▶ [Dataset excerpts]
==============================
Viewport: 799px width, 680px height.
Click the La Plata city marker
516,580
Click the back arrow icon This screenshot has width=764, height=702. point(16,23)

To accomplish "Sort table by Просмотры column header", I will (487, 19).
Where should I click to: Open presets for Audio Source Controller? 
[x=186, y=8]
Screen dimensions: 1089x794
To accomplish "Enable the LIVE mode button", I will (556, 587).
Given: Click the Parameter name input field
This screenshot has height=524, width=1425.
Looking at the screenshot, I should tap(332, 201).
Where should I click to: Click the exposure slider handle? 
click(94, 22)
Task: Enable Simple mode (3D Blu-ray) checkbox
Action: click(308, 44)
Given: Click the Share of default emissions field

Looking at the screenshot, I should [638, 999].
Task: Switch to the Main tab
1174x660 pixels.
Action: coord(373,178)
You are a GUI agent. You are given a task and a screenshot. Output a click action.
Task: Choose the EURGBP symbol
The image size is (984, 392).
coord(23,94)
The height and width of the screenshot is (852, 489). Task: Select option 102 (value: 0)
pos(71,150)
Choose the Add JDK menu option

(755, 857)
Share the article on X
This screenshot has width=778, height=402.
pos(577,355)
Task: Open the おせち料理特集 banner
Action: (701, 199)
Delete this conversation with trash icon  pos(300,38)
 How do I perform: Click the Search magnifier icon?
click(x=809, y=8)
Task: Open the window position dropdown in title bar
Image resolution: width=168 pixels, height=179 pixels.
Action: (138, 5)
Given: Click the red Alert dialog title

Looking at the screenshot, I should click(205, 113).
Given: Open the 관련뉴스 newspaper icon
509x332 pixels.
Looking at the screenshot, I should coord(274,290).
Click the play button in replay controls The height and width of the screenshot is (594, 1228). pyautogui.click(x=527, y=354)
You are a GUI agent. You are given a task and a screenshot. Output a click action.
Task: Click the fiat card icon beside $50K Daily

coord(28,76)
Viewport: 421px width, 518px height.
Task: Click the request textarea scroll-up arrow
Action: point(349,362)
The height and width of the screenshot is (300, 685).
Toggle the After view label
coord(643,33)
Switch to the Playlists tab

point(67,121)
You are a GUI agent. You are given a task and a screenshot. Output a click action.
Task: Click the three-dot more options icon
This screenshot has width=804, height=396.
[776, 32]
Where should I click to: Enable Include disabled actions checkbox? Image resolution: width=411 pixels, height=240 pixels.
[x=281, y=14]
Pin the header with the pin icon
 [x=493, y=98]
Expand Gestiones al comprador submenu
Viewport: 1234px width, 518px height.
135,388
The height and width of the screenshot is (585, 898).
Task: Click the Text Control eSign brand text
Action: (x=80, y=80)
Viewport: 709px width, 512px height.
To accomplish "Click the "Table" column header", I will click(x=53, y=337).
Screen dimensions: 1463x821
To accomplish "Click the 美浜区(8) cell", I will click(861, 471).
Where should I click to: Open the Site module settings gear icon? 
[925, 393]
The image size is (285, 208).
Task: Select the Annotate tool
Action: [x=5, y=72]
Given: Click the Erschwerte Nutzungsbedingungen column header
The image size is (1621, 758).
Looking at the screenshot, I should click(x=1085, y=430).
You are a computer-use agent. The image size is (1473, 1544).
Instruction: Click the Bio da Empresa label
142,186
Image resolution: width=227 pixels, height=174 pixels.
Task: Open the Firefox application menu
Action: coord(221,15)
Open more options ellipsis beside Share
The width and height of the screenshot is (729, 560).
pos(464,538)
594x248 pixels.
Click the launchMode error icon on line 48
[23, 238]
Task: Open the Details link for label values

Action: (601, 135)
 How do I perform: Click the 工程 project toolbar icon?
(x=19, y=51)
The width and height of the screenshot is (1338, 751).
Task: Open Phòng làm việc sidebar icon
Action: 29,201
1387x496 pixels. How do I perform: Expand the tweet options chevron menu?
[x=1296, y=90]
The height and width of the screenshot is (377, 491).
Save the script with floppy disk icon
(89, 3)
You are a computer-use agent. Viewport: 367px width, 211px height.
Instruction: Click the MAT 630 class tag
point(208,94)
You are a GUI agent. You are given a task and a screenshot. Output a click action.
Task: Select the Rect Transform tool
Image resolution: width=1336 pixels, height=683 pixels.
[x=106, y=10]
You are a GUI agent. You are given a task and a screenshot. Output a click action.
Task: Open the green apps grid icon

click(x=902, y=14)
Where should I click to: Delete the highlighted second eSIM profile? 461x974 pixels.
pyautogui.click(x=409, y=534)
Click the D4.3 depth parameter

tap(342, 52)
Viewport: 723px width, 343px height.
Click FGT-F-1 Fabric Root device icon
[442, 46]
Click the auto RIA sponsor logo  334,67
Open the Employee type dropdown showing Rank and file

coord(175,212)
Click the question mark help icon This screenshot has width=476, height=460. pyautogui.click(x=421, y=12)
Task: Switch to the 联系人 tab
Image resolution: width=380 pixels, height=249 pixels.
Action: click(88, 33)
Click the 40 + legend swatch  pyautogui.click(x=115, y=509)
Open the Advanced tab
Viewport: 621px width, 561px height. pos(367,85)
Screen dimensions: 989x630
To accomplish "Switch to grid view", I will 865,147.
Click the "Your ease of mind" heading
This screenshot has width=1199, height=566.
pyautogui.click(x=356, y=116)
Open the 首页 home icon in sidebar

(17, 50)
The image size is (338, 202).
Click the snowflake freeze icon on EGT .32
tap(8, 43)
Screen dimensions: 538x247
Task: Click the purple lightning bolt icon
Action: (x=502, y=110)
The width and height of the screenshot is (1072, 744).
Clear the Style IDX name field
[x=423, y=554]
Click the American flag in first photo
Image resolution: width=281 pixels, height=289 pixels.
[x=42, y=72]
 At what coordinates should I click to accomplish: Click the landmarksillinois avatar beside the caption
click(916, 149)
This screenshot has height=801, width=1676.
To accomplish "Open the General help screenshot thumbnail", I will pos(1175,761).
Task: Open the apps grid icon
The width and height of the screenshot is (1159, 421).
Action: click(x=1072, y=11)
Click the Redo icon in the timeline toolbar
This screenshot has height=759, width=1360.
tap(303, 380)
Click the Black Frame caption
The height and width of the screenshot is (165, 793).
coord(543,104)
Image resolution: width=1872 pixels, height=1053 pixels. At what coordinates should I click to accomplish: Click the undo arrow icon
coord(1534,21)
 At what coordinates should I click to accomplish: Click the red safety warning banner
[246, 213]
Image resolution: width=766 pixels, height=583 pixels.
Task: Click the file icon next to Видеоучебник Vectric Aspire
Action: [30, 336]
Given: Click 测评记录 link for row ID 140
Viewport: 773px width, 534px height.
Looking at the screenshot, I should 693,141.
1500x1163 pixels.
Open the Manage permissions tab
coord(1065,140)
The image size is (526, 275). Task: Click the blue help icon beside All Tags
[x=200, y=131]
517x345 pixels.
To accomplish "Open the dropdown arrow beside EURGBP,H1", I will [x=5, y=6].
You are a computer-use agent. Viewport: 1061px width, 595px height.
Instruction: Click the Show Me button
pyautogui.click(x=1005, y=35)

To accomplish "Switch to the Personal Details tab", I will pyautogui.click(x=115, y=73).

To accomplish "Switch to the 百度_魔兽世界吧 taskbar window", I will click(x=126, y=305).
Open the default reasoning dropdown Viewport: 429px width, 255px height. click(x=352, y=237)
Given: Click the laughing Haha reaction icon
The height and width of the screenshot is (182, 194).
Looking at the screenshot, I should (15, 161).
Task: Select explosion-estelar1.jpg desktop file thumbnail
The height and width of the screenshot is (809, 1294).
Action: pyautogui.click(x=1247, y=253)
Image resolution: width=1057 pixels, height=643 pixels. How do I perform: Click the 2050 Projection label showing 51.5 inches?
==============================
▶ [Work order] Set down, word for word, each line from the top of the records above through the line with "Task: Choose the EURGBP symbol".

▶ [Answer box]
Viewport: 799px width, 680px height.
Click the La Plata city marker
516,580
Click the back arrow icon This screenshot has width=764, height=702. point(16,23)

To accomplish "Sort table by Просмотры column header", I will (487, 19).
Where should I click to: Open presets for Audio Source Controller? 
[x=186, y=8]
Screen dimensions: 1089x794
To accomplish "Enable the LIVE mode button", I will (556, 587).
Given: Click the Parameter name input field
This screenshot has height=524, width=1425.
Looking at the screenshot, I should tap(332, 201).
Where should I click to: Click the exposure slider handle? 
click(94, 22)
Task: Enable Simple mode (3D Blu-ray) checkbox
Action: click(308, 44)
Given: Click the Share of default emissions field

Looking at the screenshot, I should [638, 999].
Task: Switch to the Main tab
1174x660 pixels.
Action: coord(373,178)
You are a GUI agent. You are given a task and a screenshot. Output a click action.
Task: Choose the EURGBP symbol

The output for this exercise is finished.